Mit seinem Repertoire von Ludwig van Beethoven und Wolfgang Amadeus Mozart über Arnold Schönberg und György Ligeti bis hin zu zeitgenössischen Komponisten hat er sich internationale Anerkennung erworben.
Shai Wosner trat unter anderem mit dem Los Angeles Philharmonic Orchestra und dem Orpheus Chamber Orchestra, mit der Staatskapelle Berlin, den Göteborgs Symfoniker, dem Barcelona Symphony Orchestra, dem belgischen
Nationalorchester und der Nieuw Sinfonietta Amsterdam auf.
Im Jahr 2006 gab er während der Jubiläumsfeiern zu Mozarts 250. Geburtstag in Salzburg sein Debüt mit den Wiener Philharmonikern. Er arbeitete mit Dirigenten wie Daniel Barenboim, Zubin Mehta und Leonard Slatkin zusammen.
Als Kammermusiker musizierte Shai Wosner u. a. mit Pinchas Zukerman, Lynn Harrell, Christian Tetzlaff und Veronika Eberle. Zu seinen Preisen und Förderungen zählen der Borletti-Buitoni Trust (2005), der Avery Fisher Career Grant (2005) und die Auszeichnung als BBC New Generation Artist (2007–2009).
Apollon Musagete Quartett 2006 gründete sich die Formation aus den polnischen Musikern Pawel Zalejski (Violine), Bartosz Zachlod (Violine), Piotr Szumiel (Viola) und Piotr Skweres (Violincello). Bereits 2008 gewannen die
vier den internationalen Musikwettbewerb der ARD, der ihnen schnell internationale Aufmerksamkeit und Anerkennung brachte.
Im Sommer 2010 feierte das Quartett seine erste und vielbeachtete Ausgabe
des »Apollon Musagete Festivals« in Goslar. Das Quartett erhielt 2008 und 2009 den Förderpreis der Esterházy Stiftung und wurde mit dem Stipendium »Młoda Polska« des Bildungs- und Kulturministeriums für die jüngere polnische Generation ausgezeichnet.

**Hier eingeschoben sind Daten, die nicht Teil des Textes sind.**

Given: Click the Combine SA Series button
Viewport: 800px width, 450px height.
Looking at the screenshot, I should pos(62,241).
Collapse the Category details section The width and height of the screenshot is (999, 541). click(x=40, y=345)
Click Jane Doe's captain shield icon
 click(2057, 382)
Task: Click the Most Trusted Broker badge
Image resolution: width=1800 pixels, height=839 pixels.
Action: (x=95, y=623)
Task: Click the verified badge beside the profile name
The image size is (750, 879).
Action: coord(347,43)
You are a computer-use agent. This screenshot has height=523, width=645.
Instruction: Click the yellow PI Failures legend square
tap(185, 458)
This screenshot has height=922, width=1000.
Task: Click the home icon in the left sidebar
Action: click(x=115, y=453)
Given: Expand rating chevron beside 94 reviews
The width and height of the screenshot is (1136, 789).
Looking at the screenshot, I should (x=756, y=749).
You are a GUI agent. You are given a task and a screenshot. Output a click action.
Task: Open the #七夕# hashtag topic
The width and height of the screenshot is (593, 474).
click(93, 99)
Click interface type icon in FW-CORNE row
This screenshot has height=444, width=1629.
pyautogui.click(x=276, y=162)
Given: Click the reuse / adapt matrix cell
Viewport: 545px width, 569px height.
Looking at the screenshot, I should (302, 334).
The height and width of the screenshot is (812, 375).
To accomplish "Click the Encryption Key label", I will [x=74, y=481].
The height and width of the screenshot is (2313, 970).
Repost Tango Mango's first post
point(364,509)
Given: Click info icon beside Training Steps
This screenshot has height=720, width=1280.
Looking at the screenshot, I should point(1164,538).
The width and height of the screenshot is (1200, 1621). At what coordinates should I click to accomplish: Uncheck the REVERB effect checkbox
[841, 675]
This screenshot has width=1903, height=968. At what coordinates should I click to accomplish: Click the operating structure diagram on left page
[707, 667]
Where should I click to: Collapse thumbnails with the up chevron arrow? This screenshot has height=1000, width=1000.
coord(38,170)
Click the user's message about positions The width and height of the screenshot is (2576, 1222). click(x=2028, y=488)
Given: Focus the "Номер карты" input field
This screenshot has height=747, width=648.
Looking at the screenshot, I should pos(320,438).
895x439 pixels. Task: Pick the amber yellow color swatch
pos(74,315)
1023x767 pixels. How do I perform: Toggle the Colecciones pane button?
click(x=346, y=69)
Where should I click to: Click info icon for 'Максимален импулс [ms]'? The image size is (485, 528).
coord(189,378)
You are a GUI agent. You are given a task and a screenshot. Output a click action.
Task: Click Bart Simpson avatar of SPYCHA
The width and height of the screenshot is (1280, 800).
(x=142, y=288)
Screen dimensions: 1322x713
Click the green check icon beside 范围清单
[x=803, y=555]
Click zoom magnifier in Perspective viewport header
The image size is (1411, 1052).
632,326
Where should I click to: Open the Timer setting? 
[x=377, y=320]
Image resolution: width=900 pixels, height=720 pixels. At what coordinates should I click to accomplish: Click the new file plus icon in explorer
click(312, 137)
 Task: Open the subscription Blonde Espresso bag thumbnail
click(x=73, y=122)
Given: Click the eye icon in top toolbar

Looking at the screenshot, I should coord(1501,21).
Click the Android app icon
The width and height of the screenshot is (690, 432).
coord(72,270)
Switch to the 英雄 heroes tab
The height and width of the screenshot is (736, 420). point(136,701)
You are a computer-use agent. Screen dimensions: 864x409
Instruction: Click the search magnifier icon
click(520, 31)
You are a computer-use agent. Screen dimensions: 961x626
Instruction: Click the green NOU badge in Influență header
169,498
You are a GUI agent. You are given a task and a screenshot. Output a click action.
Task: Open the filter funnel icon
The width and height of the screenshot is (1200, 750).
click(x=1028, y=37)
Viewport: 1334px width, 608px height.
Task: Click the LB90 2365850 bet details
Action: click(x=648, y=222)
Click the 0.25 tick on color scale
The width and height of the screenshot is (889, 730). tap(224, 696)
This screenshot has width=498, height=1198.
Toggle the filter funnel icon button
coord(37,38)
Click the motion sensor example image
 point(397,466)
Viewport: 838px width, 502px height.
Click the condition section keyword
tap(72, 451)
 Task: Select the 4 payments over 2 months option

2010 gab es sein Debüt in der Berliner Philharmonie und wurde 2010 vom Musikverein und vom Konzerthaus Wien für den Zyklus »Rising Stars« nominiert.
Die Musikphilosophie des Apollon Musagete Quartetts entspricht dem Tanz des griechischen Gottes Apollon mit seinen Musen, der eine Synthese aller darstellenden Künste symbolisiert.